Reproduce everything in the listing from the line containing "has width=1280, height=654." down to the end, leaving out the pictures.
§ §
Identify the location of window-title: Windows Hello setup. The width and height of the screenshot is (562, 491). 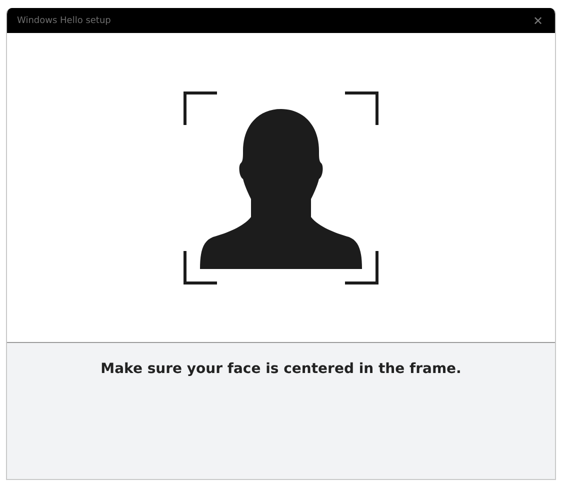
(64, 21).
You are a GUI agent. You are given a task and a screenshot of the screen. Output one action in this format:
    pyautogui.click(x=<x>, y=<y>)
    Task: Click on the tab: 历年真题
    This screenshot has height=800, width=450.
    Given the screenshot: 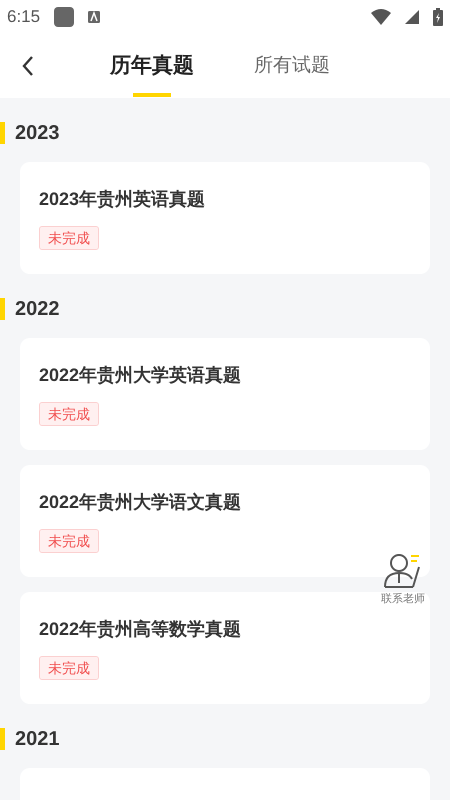 What is the action you would take?
    pyautogui.click(x=152, y=66)
    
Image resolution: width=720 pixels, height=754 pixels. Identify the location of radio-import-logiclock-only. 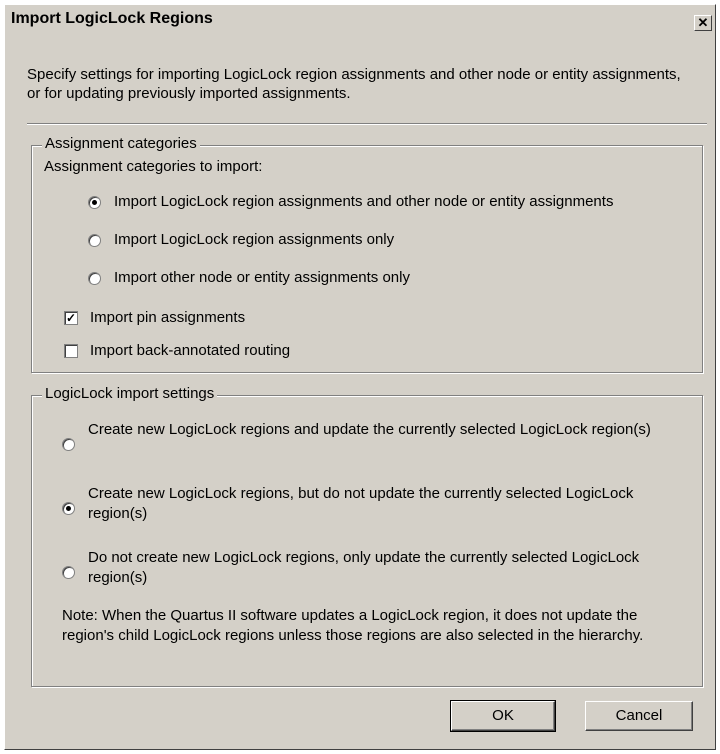
(94, 240).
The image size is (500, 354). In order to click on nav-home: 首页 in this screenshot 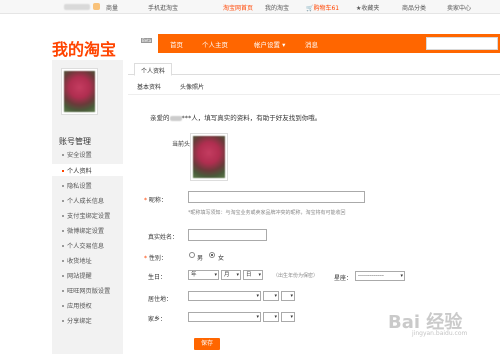, I will do `click(176, 44)`.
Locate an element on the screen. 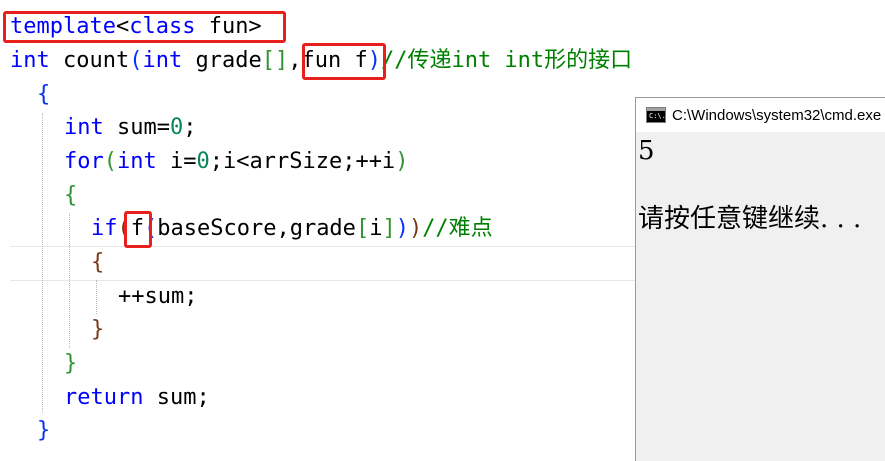 This screenshot has height=461, width=885. code-line-6: { is located at coordinates (70, 196).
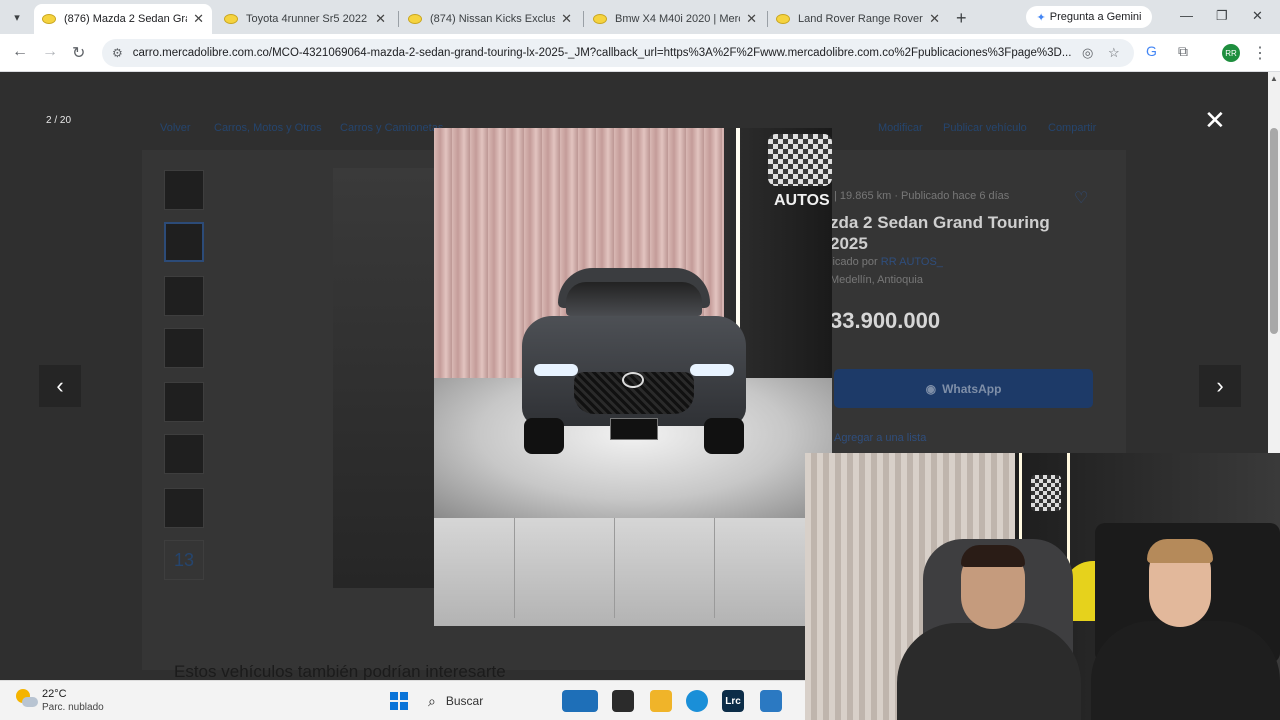  Describe the element at coordinates (912, 262) in the screenshot. I see `seller-name-link: RR AUTOS_` at that location.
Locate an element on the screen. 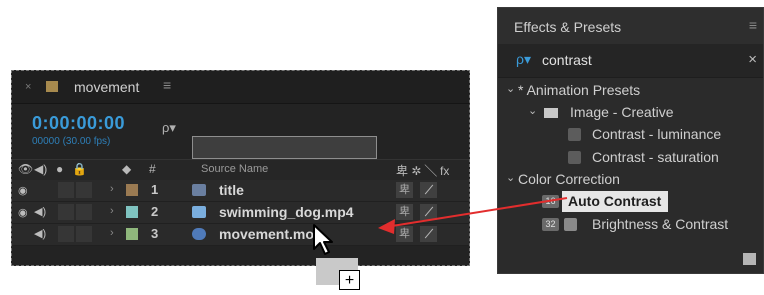 This screenshot has width=764, height=295. tree-item-label: Contrast - saturation is located at coordinates (656, 157).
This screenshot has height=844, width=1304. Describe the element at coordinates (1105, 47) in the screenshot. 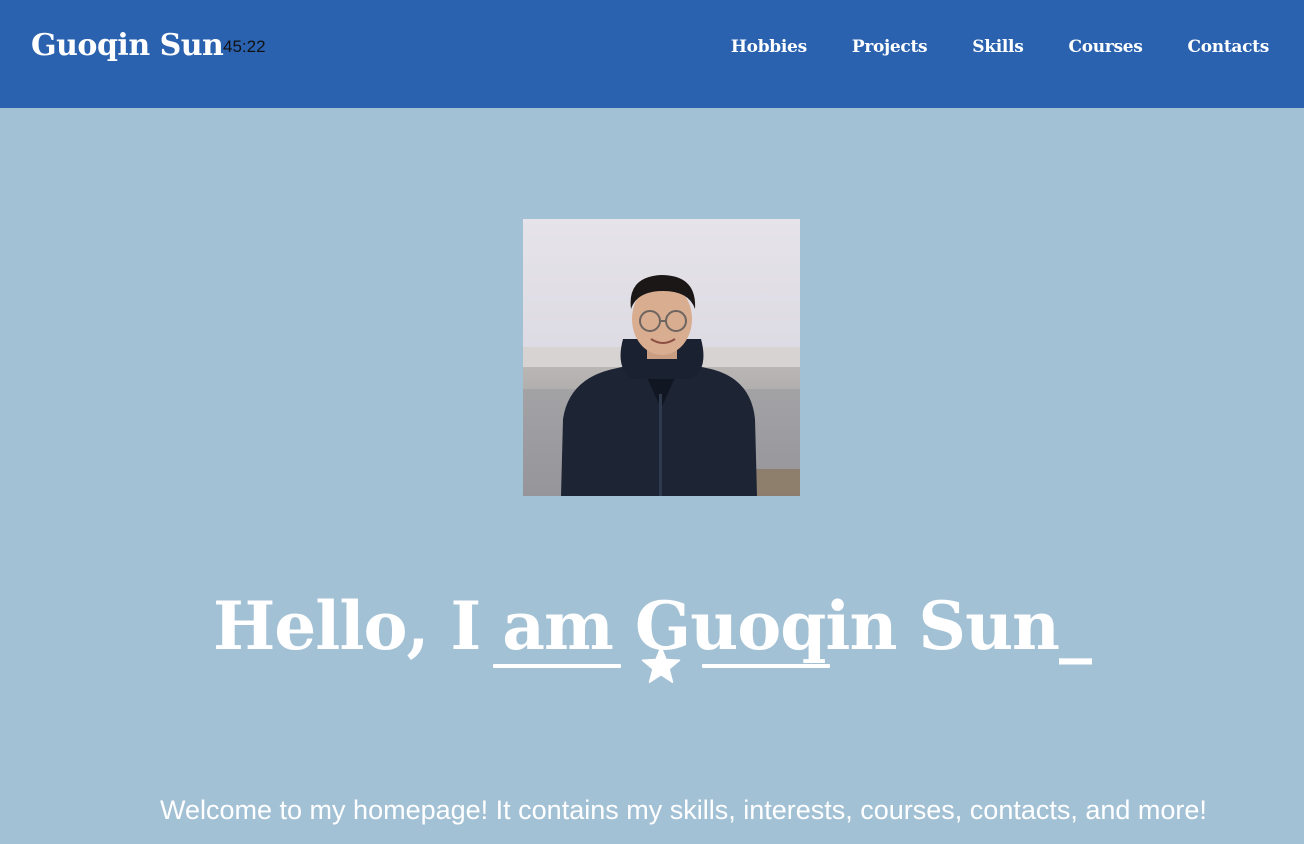

I see `nav-link-courses: Courses` at that location.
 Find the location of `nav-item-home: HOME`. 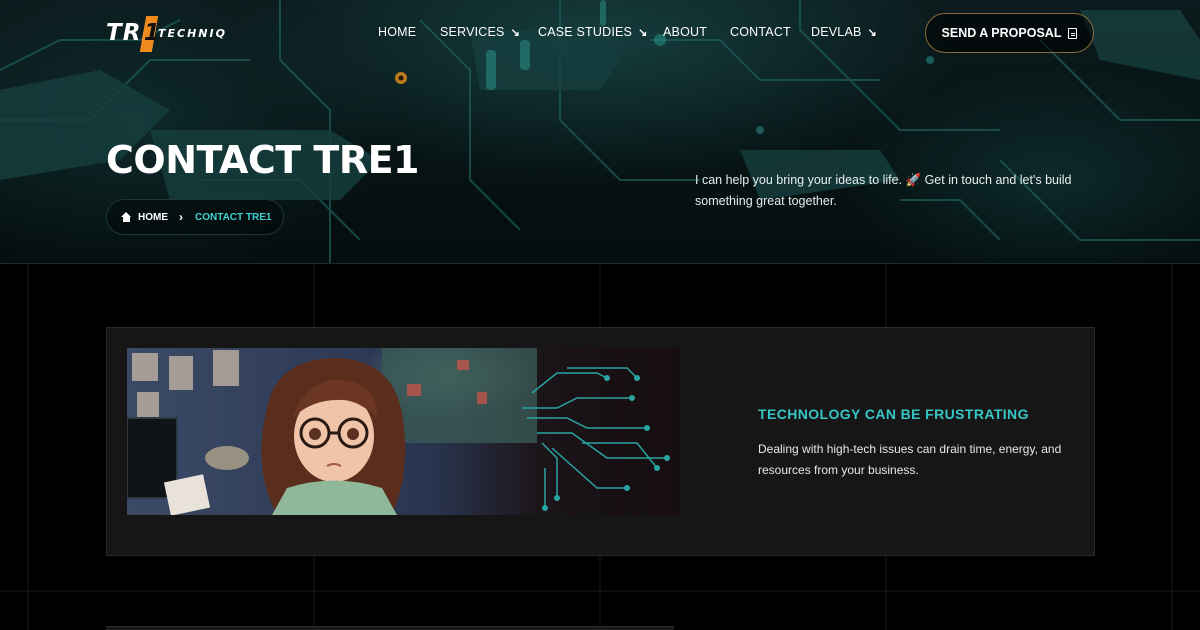

nav-item-home: HOME is located at coordinates (397, 32).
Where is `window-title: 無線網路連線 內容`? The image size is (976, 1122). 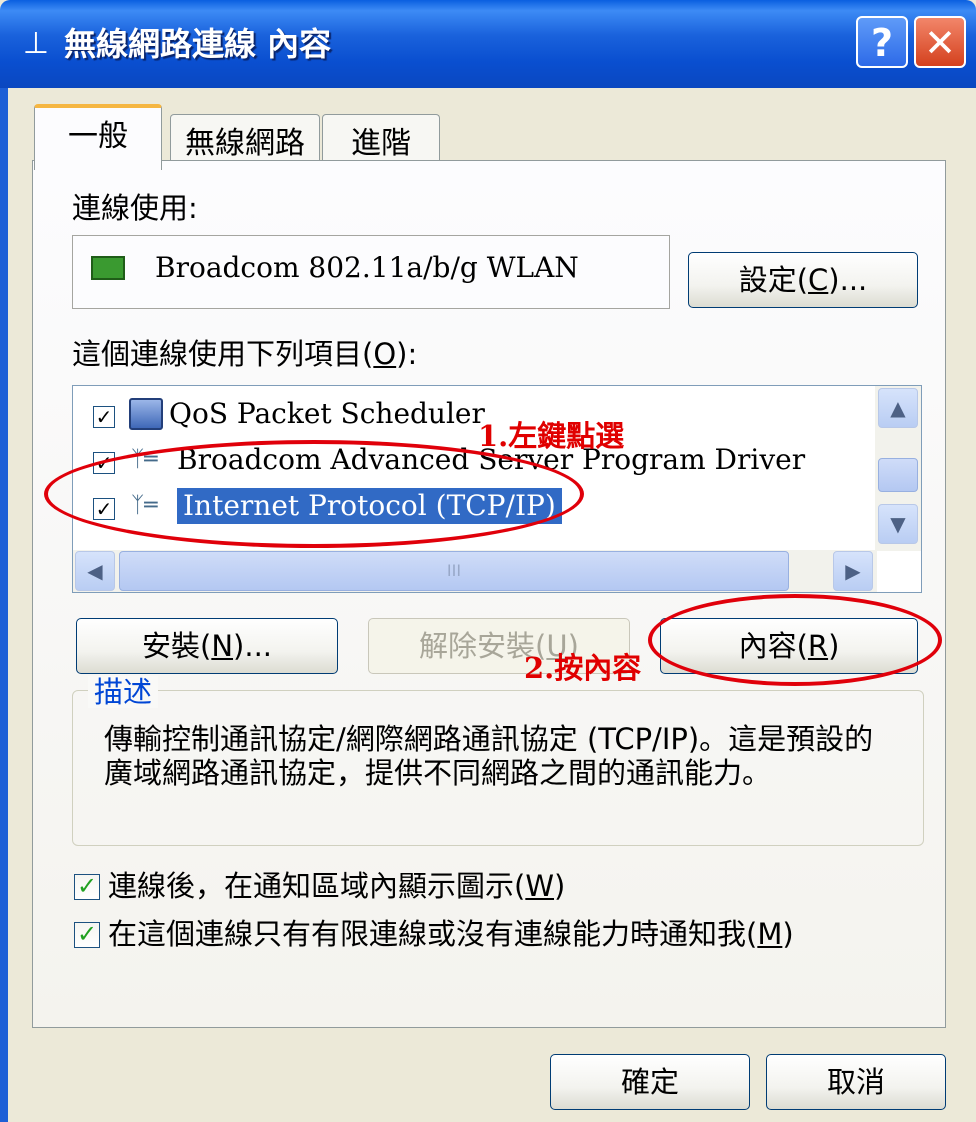 window-title: 無線網路連線 內容 is located at coordinates (198, 44).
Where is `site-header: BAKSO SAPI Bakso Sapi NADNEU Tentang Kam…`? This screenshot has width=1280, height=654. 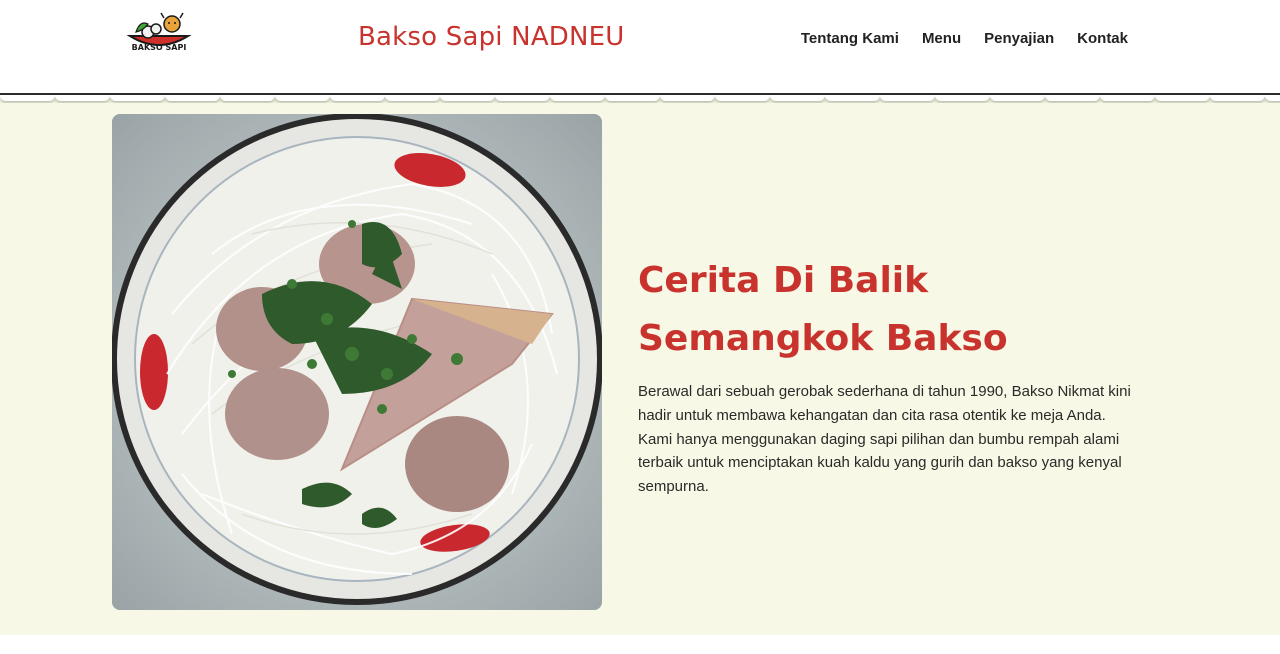
site-header: BAKSO SAPI Bakso Sapi NADNEU Tentang Kam… is located at coordinates (640, 48).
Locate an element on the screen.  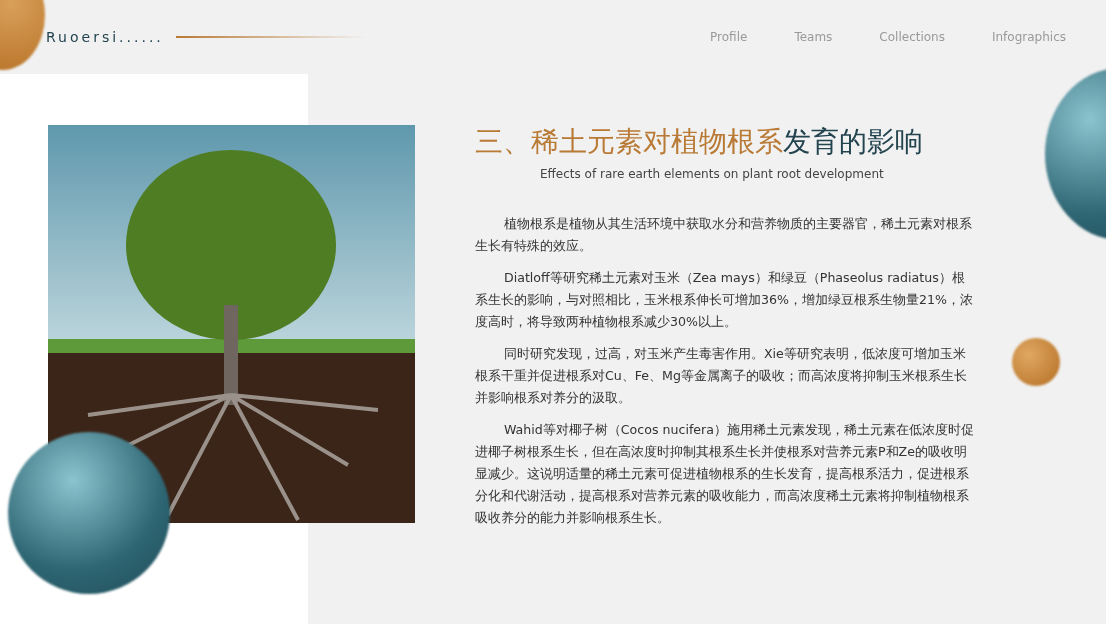
slide-subtitle: Effects of rare earth elements on plant root development is located at coordinates (712, 174).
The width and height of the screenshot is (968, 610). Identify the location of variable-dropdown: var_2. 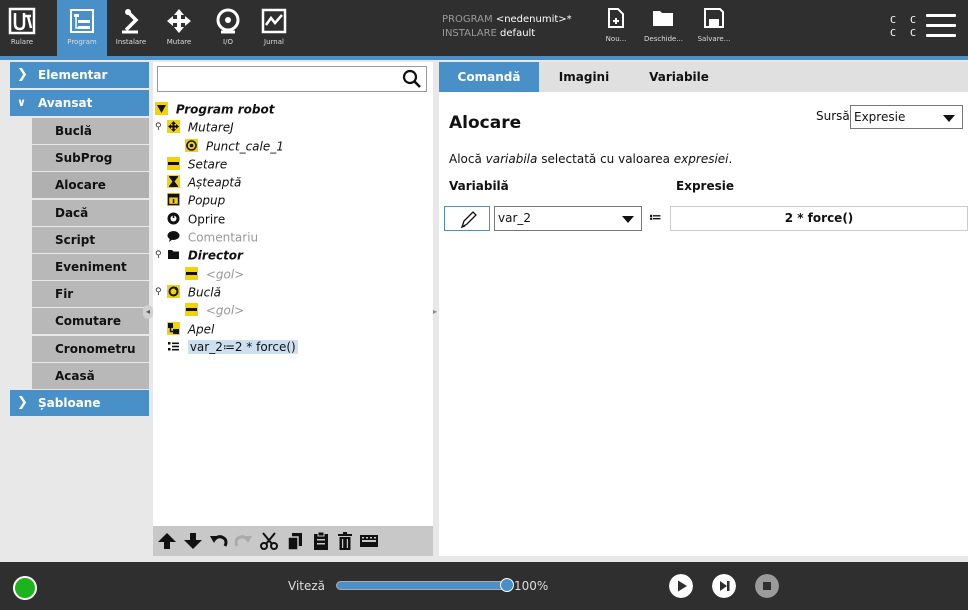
§ §
__Output of the task__
Where is `site-header: BAKSO SAPI Bakso Sapi NADNEU Tentang Kam…`? This screenshot has width=1280, height=654. 
site-header: BAKSO SAPI Bakso Sapi NADNEU Tentang Kam… is located at coordinates (640, 48).
Locate an element on the screen.  
slide-subtitle: Effects of rare earth elements on plant root development is located at coordinates (712, 174).
The width and height of the screenshot is (968, 610). Identify the location of variable-dropdown: var_2. 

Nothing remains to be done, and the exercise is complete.